• [Problem statement]: What appears from the first line of the records below through the line containing "You are a computer-use agent." must be reproduced verbatim.

• [Input material]:

----------------------------------------

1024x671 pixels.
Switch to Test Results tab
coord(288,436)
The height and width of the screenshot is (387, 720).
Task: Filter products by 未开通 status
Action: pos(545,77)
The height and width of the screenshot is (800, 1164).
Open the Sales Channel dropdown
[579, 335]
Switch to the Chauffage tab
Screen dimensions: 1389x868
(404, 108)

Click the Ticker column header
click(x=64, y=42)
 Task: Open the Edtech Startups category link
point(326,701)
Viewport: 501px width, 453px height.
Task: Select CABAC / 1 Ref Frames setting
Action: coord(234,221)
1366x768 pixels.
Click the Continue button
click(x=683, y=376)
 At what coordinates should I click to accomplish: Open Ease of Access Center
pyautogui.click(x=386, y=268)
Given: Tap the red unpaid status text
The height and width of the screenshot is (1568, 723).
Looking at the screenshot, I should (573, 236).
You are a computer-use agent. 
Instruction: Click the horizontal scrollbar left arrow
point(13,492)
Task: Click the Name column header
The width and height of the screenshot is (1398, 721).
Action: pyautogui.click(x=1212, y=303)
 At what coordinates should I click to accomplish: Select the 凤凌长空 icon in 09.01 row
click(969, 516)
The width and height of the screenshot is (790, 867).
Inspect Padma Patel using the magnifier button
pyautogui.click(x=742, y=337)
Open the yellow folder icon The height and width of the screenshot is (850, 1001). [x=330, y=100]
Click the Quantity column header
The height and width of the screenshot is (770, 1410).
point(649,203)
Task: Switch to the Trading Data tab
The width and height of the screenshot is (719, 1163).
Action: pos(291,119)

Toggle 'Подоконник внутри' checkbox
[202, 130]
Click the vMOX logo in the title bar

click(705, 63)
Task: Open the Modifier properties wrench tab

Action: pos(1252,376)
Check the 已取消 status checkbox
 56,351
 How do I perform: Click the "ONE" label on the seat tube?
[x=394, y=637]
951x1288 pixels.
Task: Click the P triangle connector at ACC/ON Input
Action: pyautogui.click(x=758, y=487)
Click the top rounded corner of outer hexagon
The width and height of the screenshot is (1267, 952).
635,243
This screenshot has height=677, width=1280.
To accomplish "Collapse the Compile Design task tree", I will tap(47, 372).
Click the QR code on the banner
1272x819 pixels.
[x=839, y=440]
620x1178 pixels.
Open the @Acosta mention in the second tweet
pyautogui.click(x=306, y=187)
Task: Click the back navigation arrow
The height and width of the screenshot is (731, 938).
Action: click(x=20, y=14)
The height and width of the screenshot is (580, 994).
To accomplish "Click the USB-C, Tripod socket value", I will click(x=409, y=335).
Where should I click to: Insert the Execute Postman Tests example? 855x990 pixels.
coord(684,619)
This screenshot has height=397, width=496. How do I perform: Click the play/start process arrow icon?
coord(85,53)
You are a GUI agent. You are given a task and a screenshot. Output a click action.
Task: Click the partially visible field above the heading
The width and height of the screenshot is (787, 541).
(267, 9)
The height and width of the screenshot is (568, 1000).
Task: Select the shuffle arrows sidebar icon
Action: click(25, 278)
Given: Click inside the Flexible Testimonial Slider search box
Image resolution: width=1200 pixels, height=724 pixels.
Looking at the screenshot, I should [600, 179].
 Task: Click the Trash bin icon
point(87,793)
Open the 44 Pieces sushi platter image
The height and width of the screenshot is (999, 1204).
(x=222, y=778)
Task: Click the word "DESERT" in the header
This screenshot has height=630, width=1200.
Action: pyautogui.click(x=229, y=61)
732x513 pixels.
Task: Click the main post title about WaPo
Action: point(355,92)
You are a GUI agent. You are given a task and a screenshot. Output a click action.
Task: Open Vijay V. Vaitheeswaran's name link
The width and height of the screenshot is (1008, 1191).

----------------------------------------

• [Written response]:
1024x671 pixels.
Switch to Test Results tab
coord(288,436)
The height and width of the screenshot is (387, 720).
Task: Filter products by 未开通 status
Action: pos(545,77)
The height and width of the screenshot is (800, 1164).
Open the Sales Channel dropdown
[579, 335]
Switch to the Chauffage tab
Screen dimensions: 1389x868
(404, 108)

Click the Ticker column header
click(x=64, y=42)
 Task: Open the Edtech Startups category link
point(326,701)
Viewport: 501px width, 453px height.
Task: Select CABAC / 1 Ref Frames setting
Action: coord(234,221)
1366x768 pixels.
Click the Continue button
click(x=683, y=376)
 At what coordinates should I click to accomplish: Open Ease of Access Center
pyautogui.click(x=386, y=268)
Given: Tap the red unpaid status text
The height and width of the screenshot is (1568, 723).
Looking at the screenshot, I should (573, 236).
You are a computer-use agent. 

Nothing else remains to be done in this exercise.